Supplied records:
------------------------------------------------------------

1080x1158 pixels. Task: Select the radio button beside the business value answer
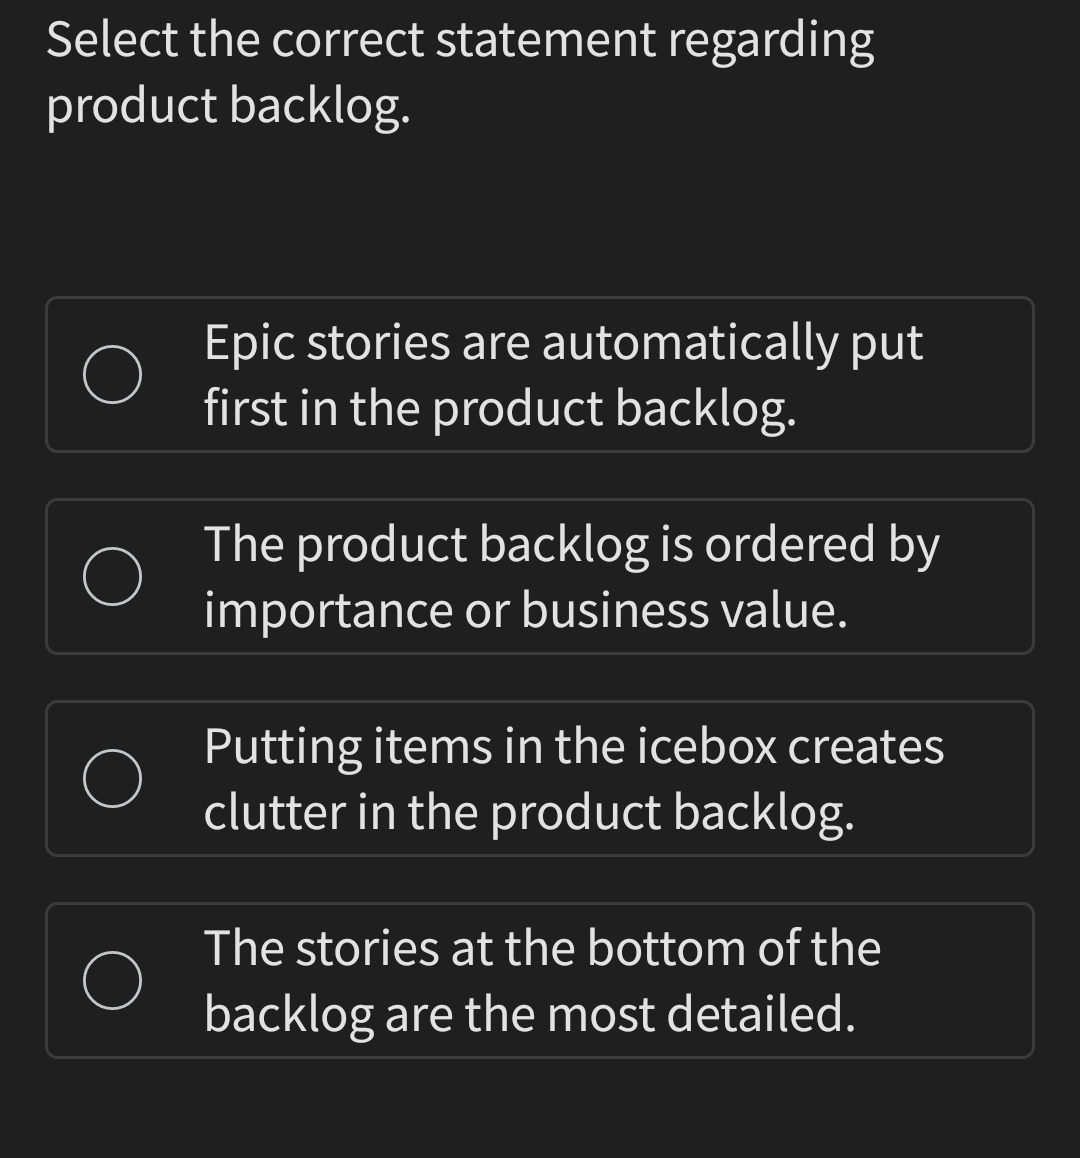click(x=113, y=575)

------------------------------------------------------------

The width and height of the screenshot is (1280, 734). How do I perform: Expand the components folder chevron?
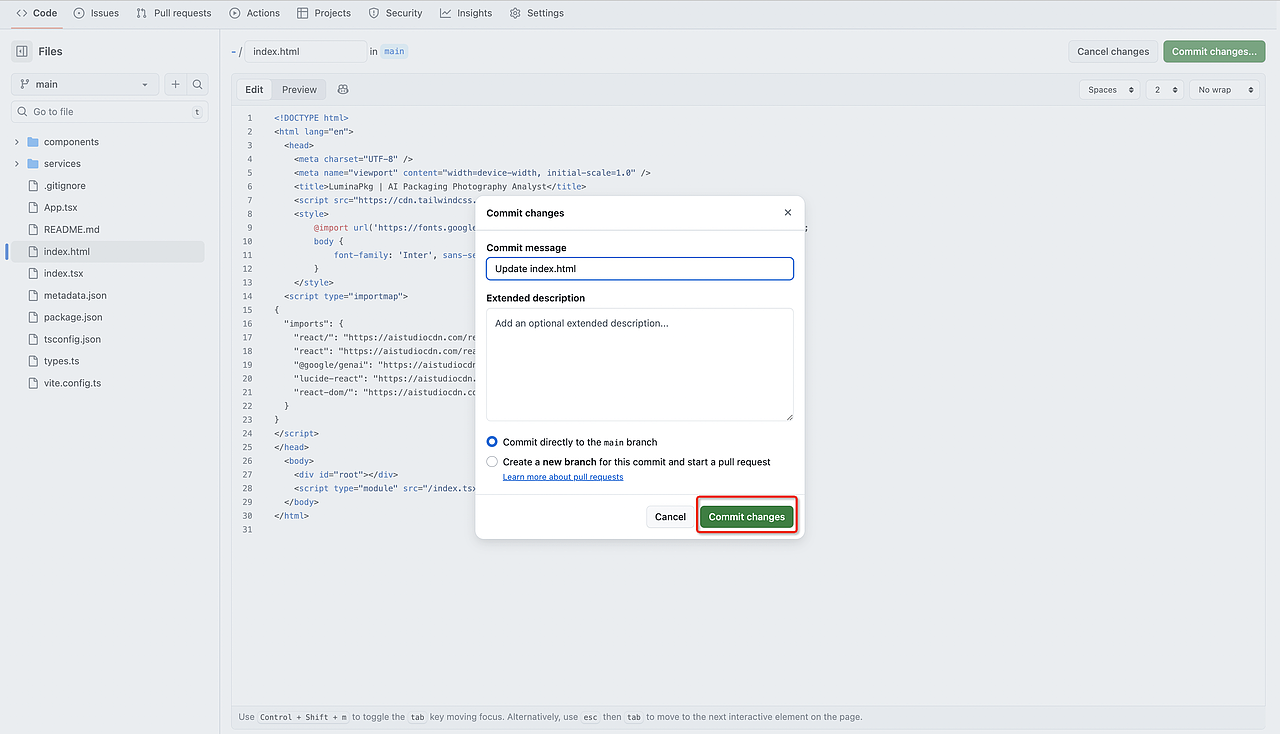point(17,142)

------------------------------------------------------------

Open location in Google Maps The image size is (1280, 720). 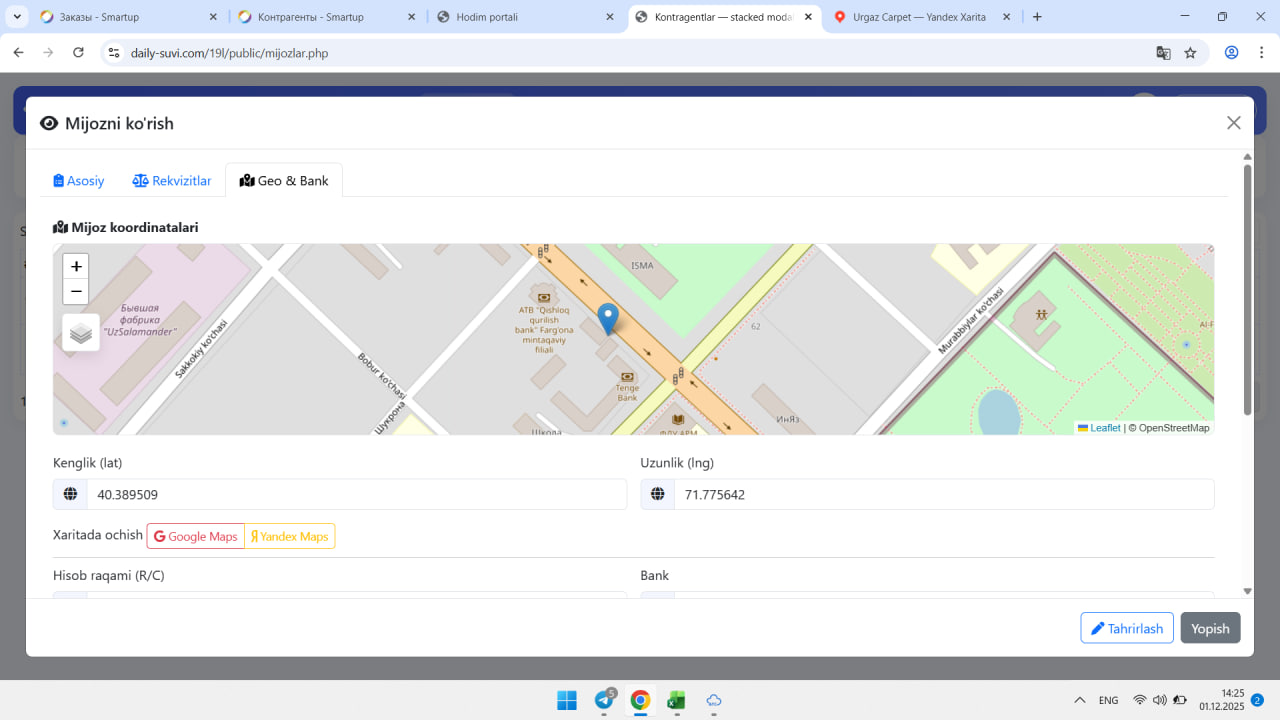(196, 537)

------------------------------------------------------------

Brief: Copy the records from the line with "1080x1158 pixels. Task: Select" up to and including the line with "click(x=113, y=575)", requests included, and shift every coordinate in their answers up by 21. Leave the pictures out.

Task result:
1080x1158 pixels. Task: Select the radio button beside the business value answer
click(x=134, y=596)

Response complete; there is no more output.